The name seemed a little awkward, what with the dot up front. But it was likely the expense of the service that cooled public excitement. After all, iTools had been billed as "free for life." Still, you got to keep your HomePage and your mac.com email address, and use iCards, even if you were not a .Mac paying customer.
Then Apple came up with the name MobileMe in an effort to make the Internet service more consumer-friendly and device-inclusive, and less Mac-centric. Launching on June 9, 2008, the name was derided on message boards and Mac user forums. To many, it sounded silly and unprofessional. It also sounded vaguely Windows-like (Windows Me, My Computer). Existing customers could keep their mac.com email addresses (and could also use me.com), but new subscribers did not have that choice. It was me.com or go somewhere else, which many did. Was the email objection shallow? Probably. Was it a real issue? Yes. Did it contribute to the service's demise? Indirectly, by encouraging those who really hated the me.com domain to look elsewhere for the MobileMe services they wanted.
4. MobileMe was too expensive
MobileMe cost $99 a year, but for many potential subscribers, it was hard to justify paying that amount when you could cobble together comparable services for free or less. Even if you purchased MobileMe at a discount from Amazon.com, if you didn't want to lock into all the Apple apps, or you only needed a limited number of features, even $60 starts to sound a bit on the high side.
Although not without their own issues, Gmail, Google Calendar, Google Docs, Picasa, Dropbox, and others have become increasingly popular providers of free, cloud-based services to Mac users. Sometimes, the free services offered a better deal than MobileMe. Dropbox, for example, offers more storage space for a lower price. Sometimes it was more complex to use a free service, but not always. Macworld's review of the MobileMe update late last year stated, "MobileMe still lags behind competitors such as Gmail and Yahoo Mail in some respects. For example, server-based rules are far more limited than what Mac OS X Mail or Gmail offer."
Moreover, Apple has been quietly chipping away at MobileMe's exclusive features over time. Apple ignored iWeb in the latest iLife upgrade, which was a huge disappointment to users who liked the program and appreciated its convenient interoperability with MobileMe. It freed up the Find My iPhone (and iPad) app, which previously had been a significant MobileMe incentive. From both a user and a marketing standpoint, it became increasingly difficult to differentiate MobileMe from other Apple or third-party services.
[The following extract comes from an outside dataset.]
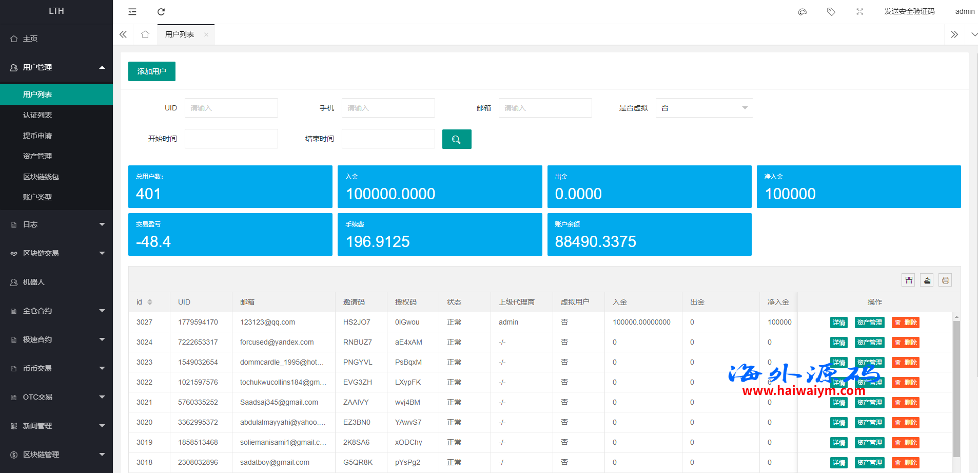Expand the 区块链交易 sidebar menu
The height and width of the screenshot is (473, 978).
click(x=56, y=253)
It would be hard to pinpoint whether the deconstruction of MobileMe was part of a grand strategy, but if it were, would we be surprised?
Up ahead: iCloud
Apple's new iCloud service harks back to the original iTools in some ways. Once again, the Internet service is free and offers an email address. Plus, it features the updated core applications of both .Mac and MobileMe. But it also looks ahead and transcends older services as Apple seeks to unify its offerings and better integrate the cloud into evolving new ways that Apple customers are using their iPhones, iPads, and Macs.
iCloud requires iOS 5, which will run on the iPhone 3GS, iPhone 4, third- and fourth-generation iPod Touch, original iPad, and iPad 2. On the Mac, you'll need to run Mac OS X Lion and iTunes 10.3 or later.
iCloud will sync your contacts, calendars, email, and Safari bookmarks among iOS devices and computers. It will also offer document storage, photo storage, and music-syncing features, and backup features for iOS devices. iCloud will sync documents created with Apple's iWork apps (Pages, Numbers, and Keynote) as well as any third-party apps that are adapted to operate with iCloud.
iCloud's Photo Stream feature automatically imports any new pictures taken on an iOS device or added to iPhoto and stores them for 30 days in the cloud. You can view those photos on (and in some cases download them to) other iOS devices, computers, or Apple TV. Photo syncing is limited to 1,000 pictures on iOS devices, but is unlimited on computers.
As soon as iOS 5 ships this fall, subscribers will be able to convert their MobileMe accounts to iCloud. But you don't have to do anything right away, as MobileMe will remain in service until June 30, 2012; current subscribers can stay with the service until then, if they choose.
Anyone who has a me.com email address will keep it, and everyone eligible for an iCloud account can sign up for a me.com email address. Anyone who bought MobileMe or updated it recently can get a refund or a pro-rated refund.
Few specific details are available right now concerning the transition of Galleries, iDisk, Backup, Back to My Mac, or iWeb sites. But current MobileMe subscribers have a little more than a year to figure out a contingency plan for handling the various components of the services they currently use.